Monday, February 14, 2011

One bite at a time

There is an old joke that asks, "How do you eat an elephant?" The answer is, "One bite at a time."

This saying, to me, is a great reminder of the work that Amachi sets out to accomplish in this community. Mentoring kids impacted by incarceration is often not pretty. It's not glamorous. There isn't often a white glowing light indicating that a child's life has been changed. More often that not, it is frustrating. More often than not, a mentor can be left asking the question, "Am I really making a difference?" I would answer here, "Yes, you are. One very small bite at a time."

Amachi Central Kentucky recently hosted a mentor celebration breakfast. We invited all of our mentors together for some free (and very yummy!) breakfast and for some celebrating. As someone on staff, I have the privilege of seeing things from the outside. I speak with the parents and their kids about how much they love their mentors. I see the deep love that develops week after week. I see what a difference an hour a week can make. Still, when one is in the thick of it, the change can be difficult to see.

At our breakfast, we invited our mentors to share about their experiences of mentoring a "child of promise." A few folks shared some insightful and inspiring stories, or funny things that had occurred. I loved hearing what everyone said. One mentor's story, however, stuck out to me. A couple of our male mentors had shared about the boys they have been working with. Unknown to each other, both of the boys happen to attend the same elementary school. After they shared, a female mentor stood up, and with tears in her eyes, began to share a different perspective. She shared that she was a social worker at a local elementary school-the same school that both of the boys attend. She then went on to witness to the difference she has seen in the boys since they have had mentors. She remarked on improved behavior, increased school performance, and she even remarked that one of the boys was recently the student of the month. She then encouraged all of the mentors to remember that even if they couldn't see the change, that just being there was indeed making a difference.

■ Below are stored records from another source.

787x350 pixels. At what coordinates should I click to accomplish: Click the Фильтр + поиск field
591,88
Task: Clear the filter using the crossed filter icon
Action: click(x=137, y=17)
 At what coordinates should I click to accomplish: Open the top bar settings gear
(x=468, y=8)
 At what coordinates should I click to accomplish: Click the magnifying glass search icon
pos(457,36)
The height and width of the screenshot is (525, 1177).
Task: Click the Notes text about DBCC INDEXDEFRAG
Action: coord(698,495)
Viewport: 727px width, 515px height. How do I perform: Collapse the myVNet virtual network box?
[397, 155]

As I listened to this mentor share, I choked back some of my own tears. I remember meeting those boys for the first time. I remember hearing about the monumental challenges they are facing. I remember the pain and chaos in these households. The pain may still be present. The challenges are still real. Many of the circumstances still remain. However, because of the simple act of being present once a week, a slow, meaningful and lasting change has begun.

Most weeks, it may not be exciting. The impact does not often come paired with epiphany-like conversations, tears, or a movie scene that brings chills. It looks like going to a movie and laughing together. It looks like going out to eat and not being sure of what to say. It looks like playing a board game together. It looks like listening to a fun song together. It looks like discovering what your "child of promise" enjoys doing. The change doesn't happen overnight, but it does happen.

How do you change the life of a child of promise? One bite at a time.